● **WHAT THE TASK REQUIRES**
Report how many lines below contain the word "agent". Give only the number.

INPUT FOR THIS TASK: Begin

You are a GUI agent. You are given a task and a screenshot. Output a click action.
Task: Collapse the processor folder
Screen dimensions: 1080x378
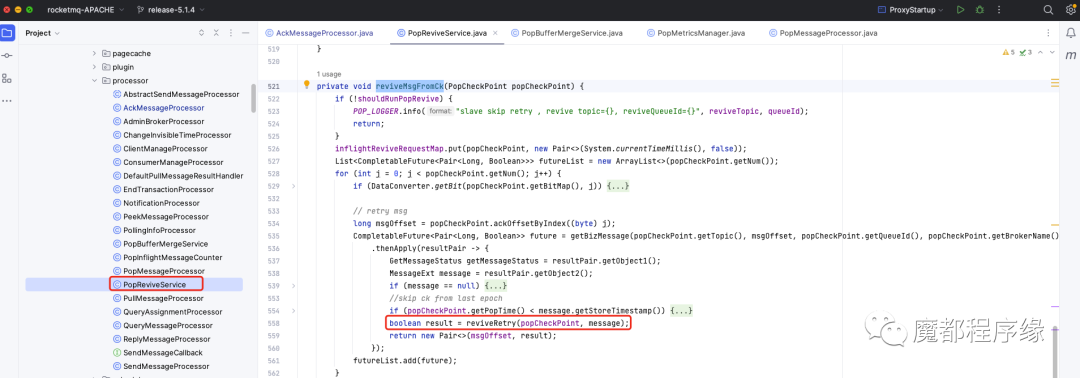[x=95, y=81]
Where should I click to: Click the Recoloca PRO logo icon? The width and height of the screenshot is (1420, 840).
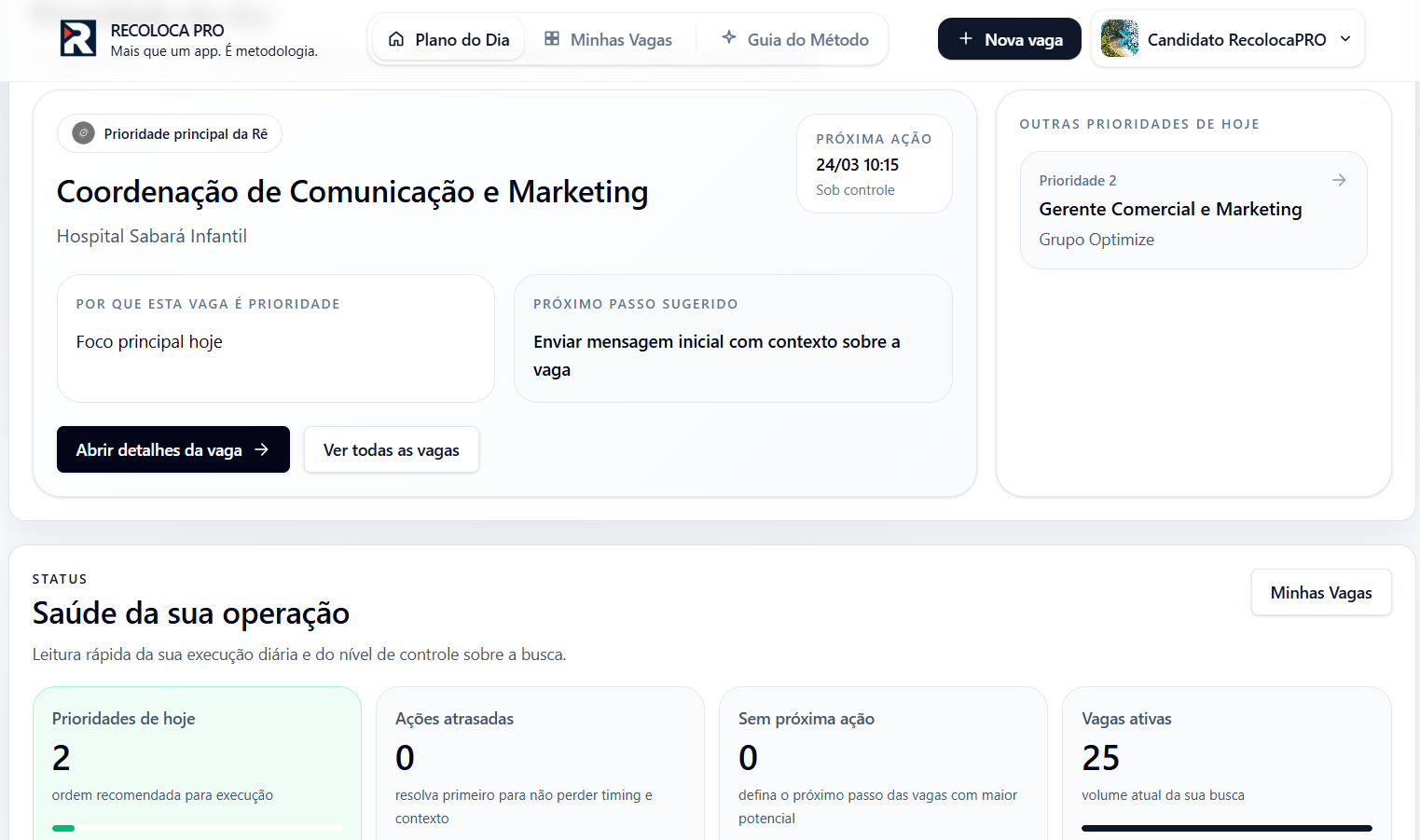click(x=78, y=39)
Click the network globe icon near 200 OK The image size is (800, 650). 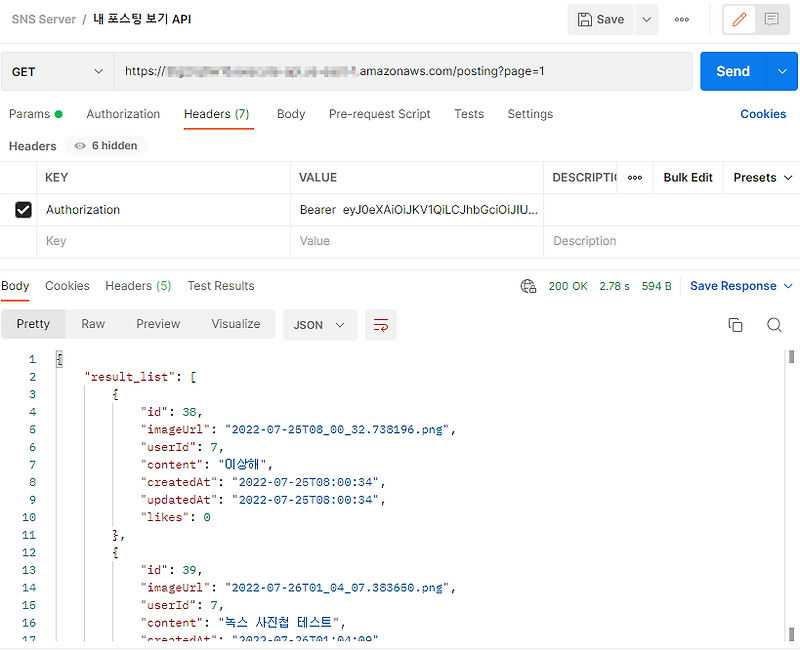pyautogui.click(x=528, y=285)
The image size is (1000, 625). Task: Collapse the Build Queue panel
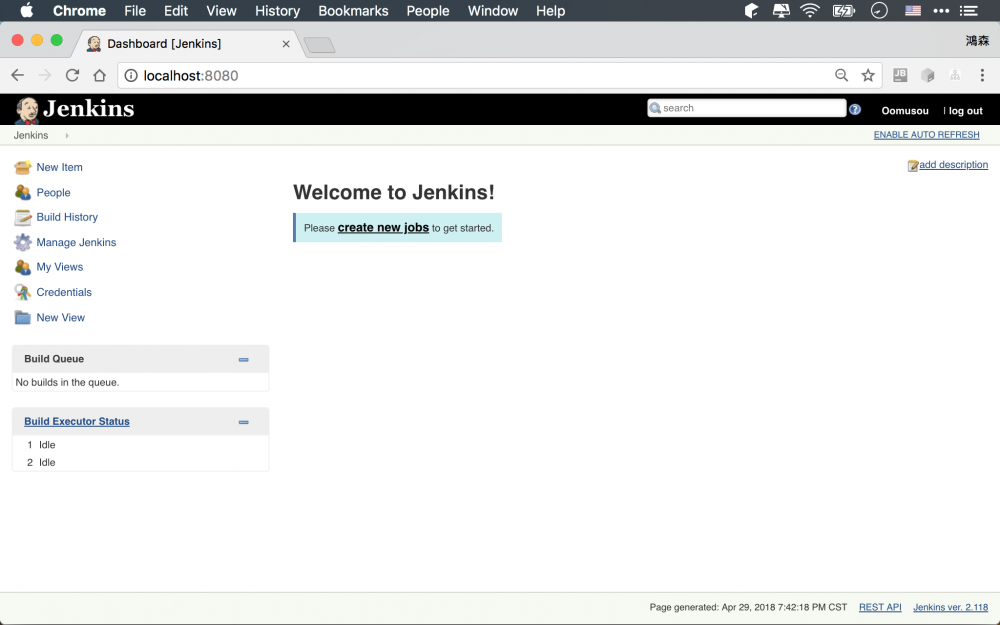[x=243, y=358]
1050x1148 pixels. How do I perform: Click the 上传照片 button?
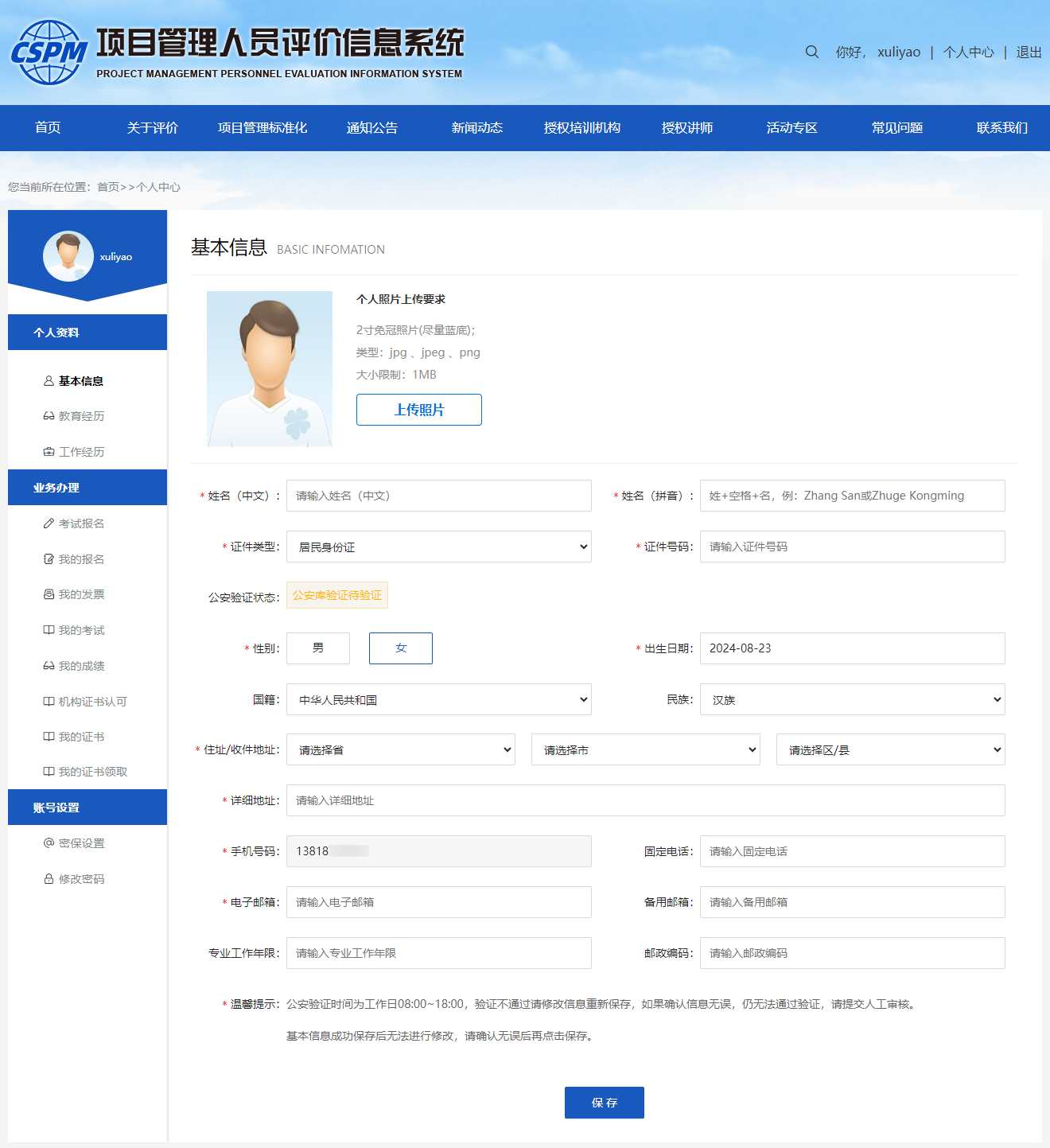pyautogui.click(x=419, y=410)
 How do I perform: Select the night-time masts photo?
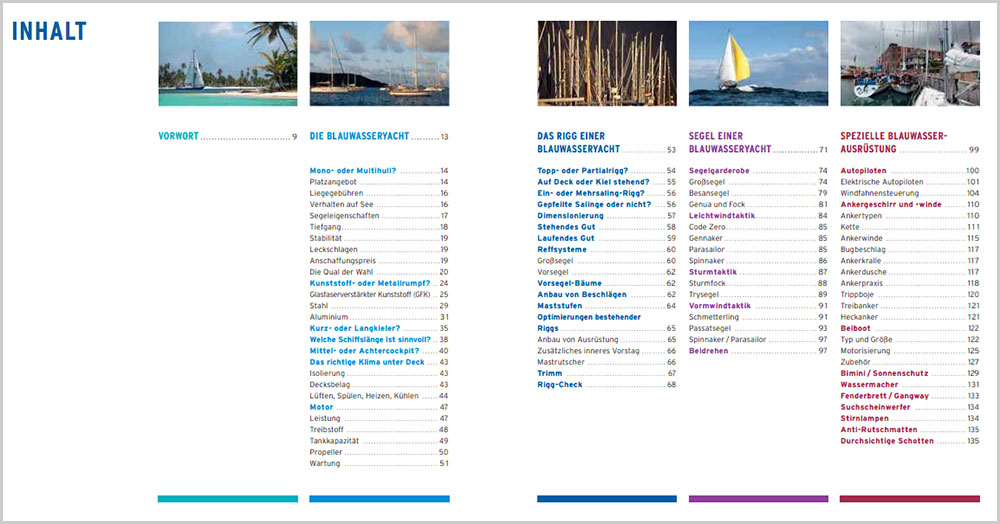pos(607,63)
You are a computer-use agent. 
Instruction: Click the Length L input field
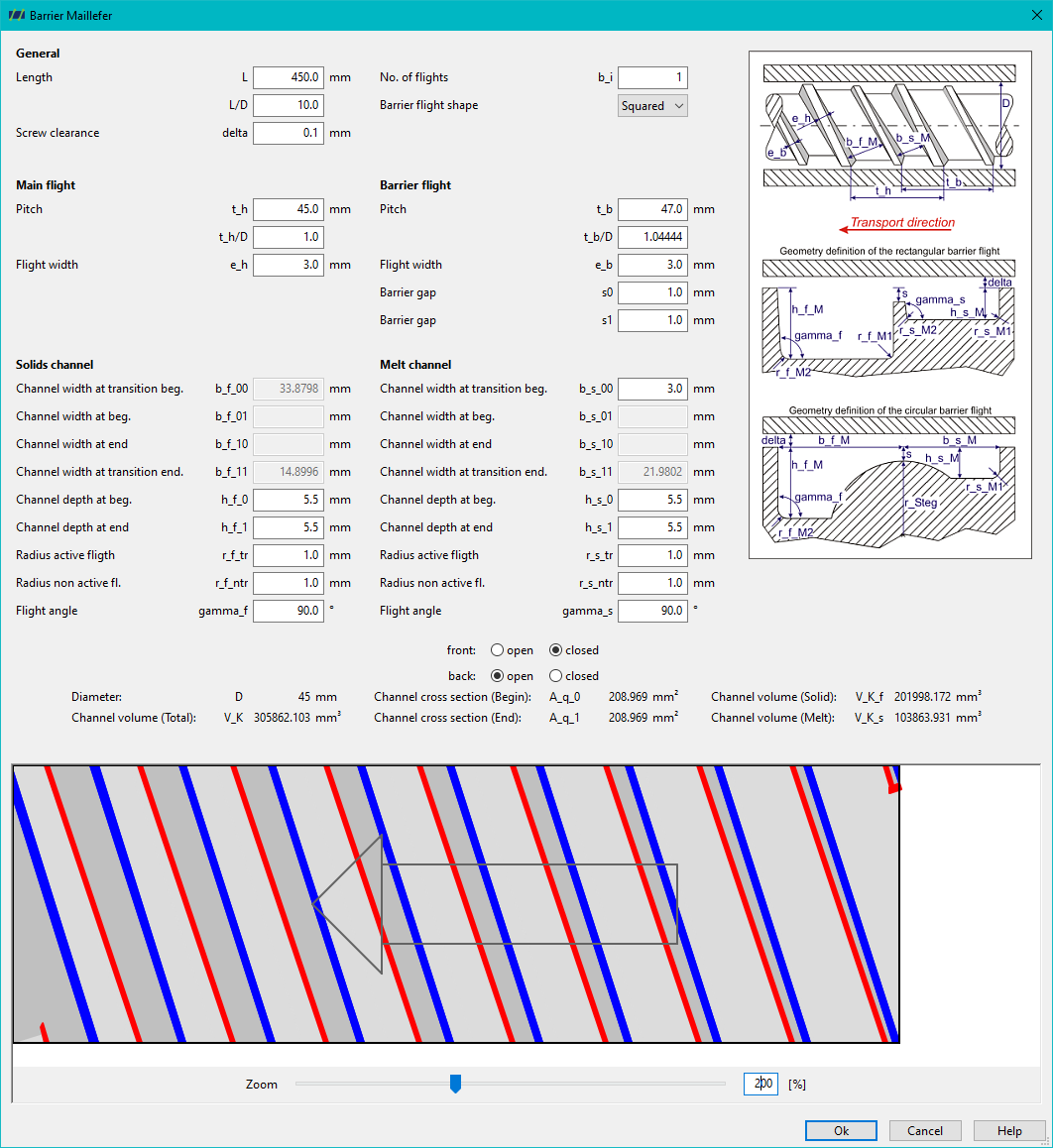tap(289, 77)
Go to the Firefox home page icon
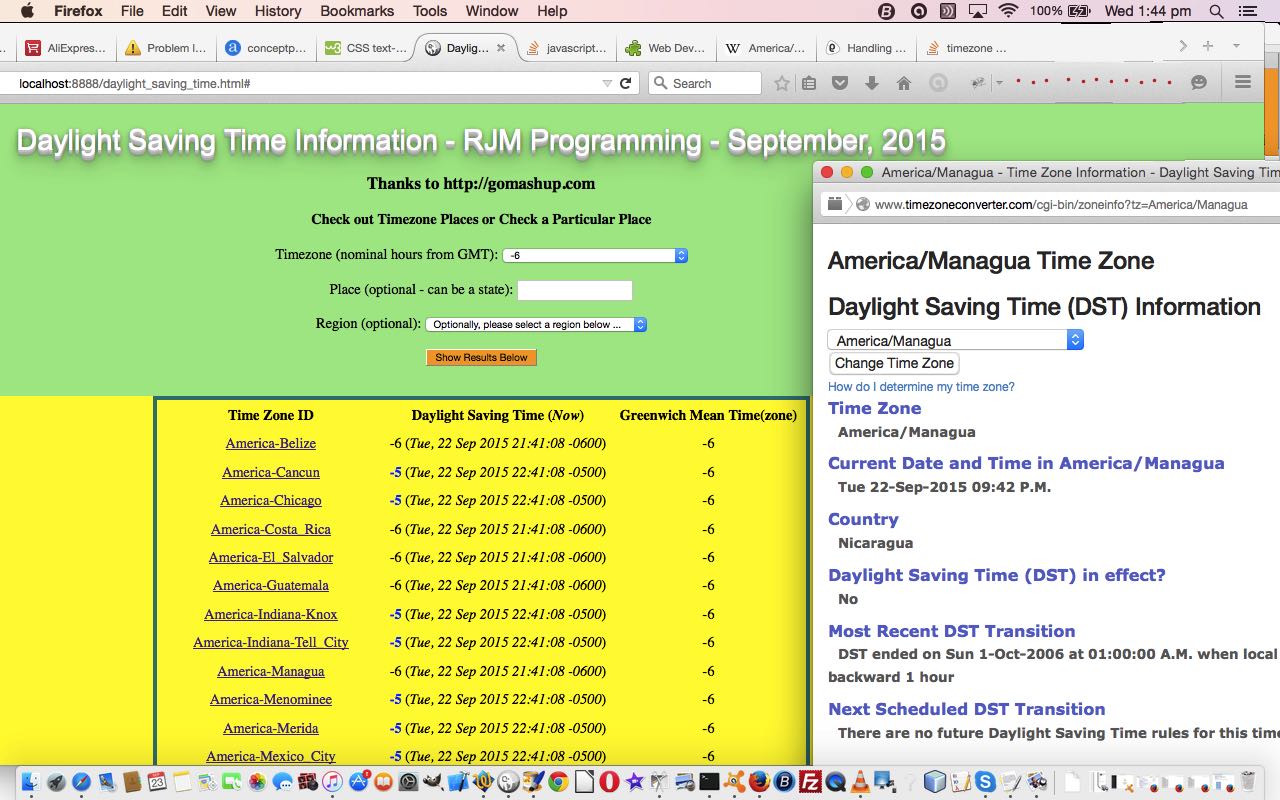The image size is (1280, 800). 903,82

INPUT FOR THIS TASK: End

● **SOLUTION TO THE PROBLEM**
2